A Primeira e a Segunda Guerra Mundial estabeleceram uma nova forma de barbárie eminentemente moderna, bem pior em sua desumanidade assassina do que as práticas guerreiras dos conquistadores "bárbaros" do fim do Império Romano. Segundo Eric Hobsbawn, a Grande Guerra (1914-1918) abre a etapa mais sanguinária da história mundial. 1914 começa com os sacrifícios ilimitados no afã de eliminar o inimigo. Sacrifício este que incorpora a própria população civil. 1914 começa com a era da guerra total, a ausência de distinções entre combatentes e não combatentes (Ver o artigo de Eric Hobsbawn sob o título La barbarie: guia del usuario no site ). De 1914 a 1990, morreram 187 milhões de pessoas, em atos bélicos ou extermínio sistemático.

 A despeito das reiteradas intenções de todos os países do globo em manter a paz mundial, o Século XX foi palco de duas grandes guerras. Na Primeira Guerra Mundial (1914-1918), morreram cerca de 9 milhões de pessoas. Apenas vinte anos depois, eclodia a Segunda Guerra Mundial (1939-1945), que matou entre 40 e 52 milhões de pessoas. Além disso, a violência dos conflitos em nossa época não tem paralelo na história. As guerras do século XX foram “guerras totais” contra combatentes e civis sem discriminação. O historiador Eric Hobsbawm (A Era dos Extremos, Companhia das Letras, 2008) complementa: "Sem dúvida ele foi o século mais assassino de que temos registro, tanto na escala, frequência e extensão da guerra que o preencheu, mal cessando por um momento na década de 20, como também pelo volume único das catástrofes humanas que produziu, desde as maiores fomes da história até o genocídio sistemático".

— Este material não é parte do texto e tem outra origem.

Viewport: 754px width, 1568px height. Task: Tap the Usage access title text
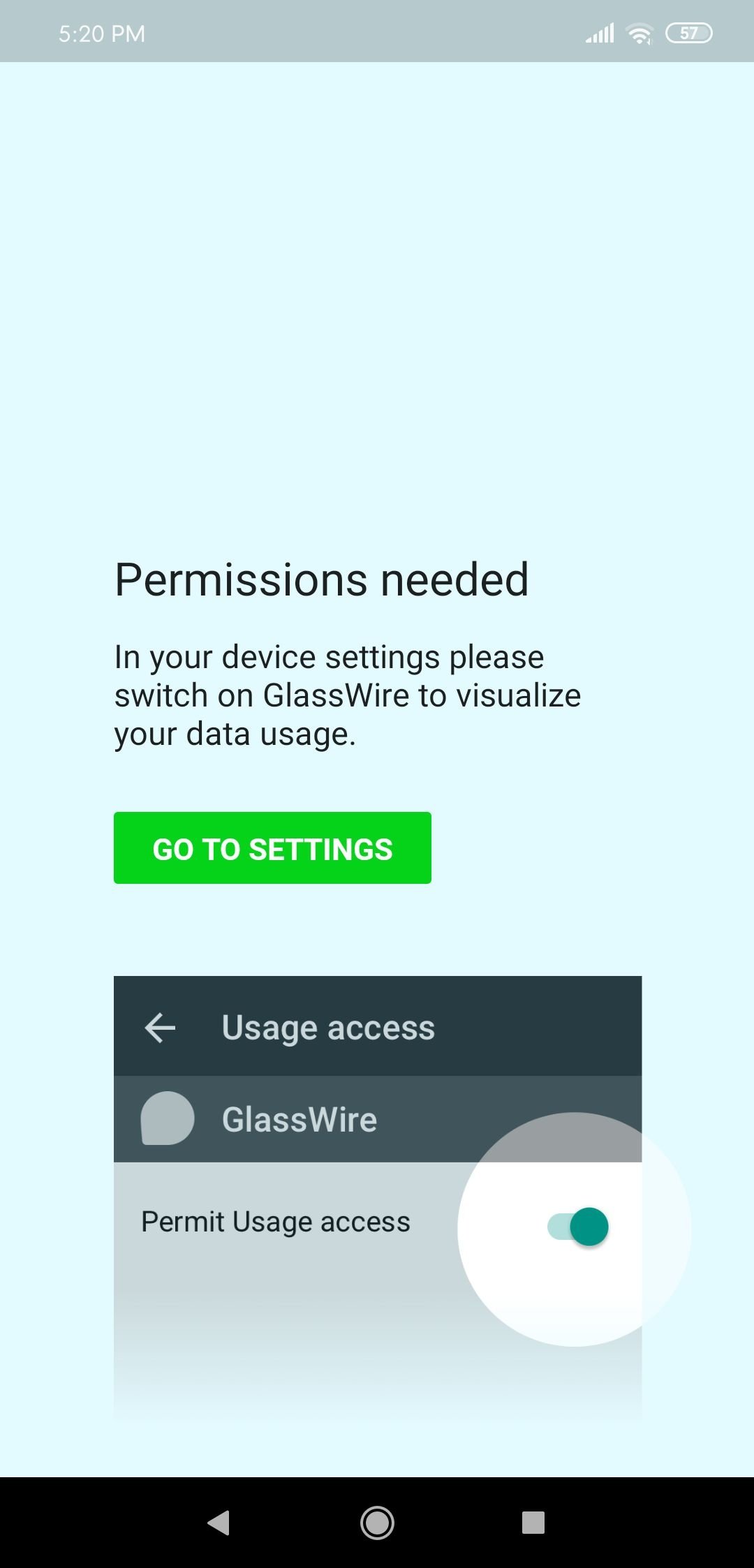[x=328, y=1028]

 A tragédia das guerras no século XX atingiu a maioria das famílias ao longo de duas, três ou quatro gerações. O apelo às armas levou milhões de filhos, maridos, pais e irmãos para o campo de batalha, e milhões não voltaram. O genocídio nazista contra os judeus, ciganos e comunistas, o uso da bomba atômica em Hiroshima e Nagasaki, o Goulag stalinista, a guerra do Vietnã, o ataque terrorista ao World Trade Center em New York, as duas guerras do Iraque, a guerra do Afeganistão, as guerras civis recentes da Líbia e da Síria e a violência indiscriminada praticada pelo Estado Islâmico exemplificam de maneira mais acabada a barbárie que caracteriza o mundo em que vivemos. Nesse quadro de perspectivas sombrias, urge atacar o mal da barbárie pela raiz com a construção de uma nova ordem mundial civilizada em substituição à ordem capitalista dominante geradora dos atentados à Civilização em todos os quadrantes da Terra que se registram há mais de 500 anos.

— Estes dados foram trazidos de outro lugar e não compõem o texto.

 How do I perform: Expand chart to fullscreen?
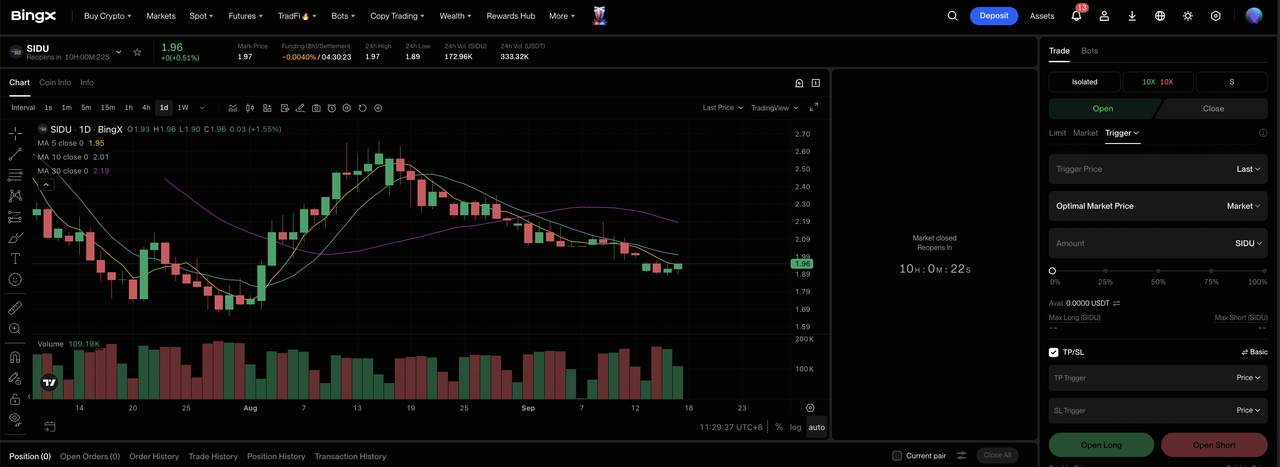(813, 107)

* Fernando Alcoforado, 75, membro da Academia Baiana de Educação, engenheiro e doutor em Planejamento Territorial e Desenvolvimento Regional pela Universidade de Barcelona, professor universitário e consultor nas áreas de planejamento estratégico, planejamento empresarial, planejamento regional e planejamento de sistemas energéticos, é autor dos livros Globalização (Editora Nobel, São Paulo, 1997), De Collor a FHC- O Brasil e a Nova (Des)ordem Mundial (Editora Nobel, São Paulo, 1998), Um Projeto para o Brasil (Editora Nobel, São Paulo, 2000), Os condicionantes do desenvolvimento do Estado da Bahia (Tese de doutorado. Universidade de Barcelona, http://www.tesisenred.net/handle/10803/1944, 2003), Globalização e Desenvolvimento (Editora Nobel, São Paulo, 2006), Bahia- Desenvolvimento do Século XVI ao Século XX e Objetivos Estratégicos na Era Contemporânea (EGBA, Salvador, 2008), The Necessary Conditions of the Economic and Social Development- The Case of the State of Bahia (VDM Verlag Dr. Müller Aktiengesellschaft & Co. KG, Saarbrücken, Germany, 2010), Aquecimento Global e Catástrofe Planetária (P&A Gráfica e Editora, Salvador, 2010), Amazônia Sustentável- Para o progresso do Brasil e combate ao aquecimento global (Viena- Editora e Gráfica, Santa Cruz do Rio Pardo, São Paulo, 2011), Os Fatores Condicionantes do Desenvolvimento Econômico e Social (Editora CRV, Curitiba, 2012) e Energia no Mundo e no BrasilEnergia e Mudança Climática Catastrófica no Século XXI (Editora CRV, Curitiba, 2015).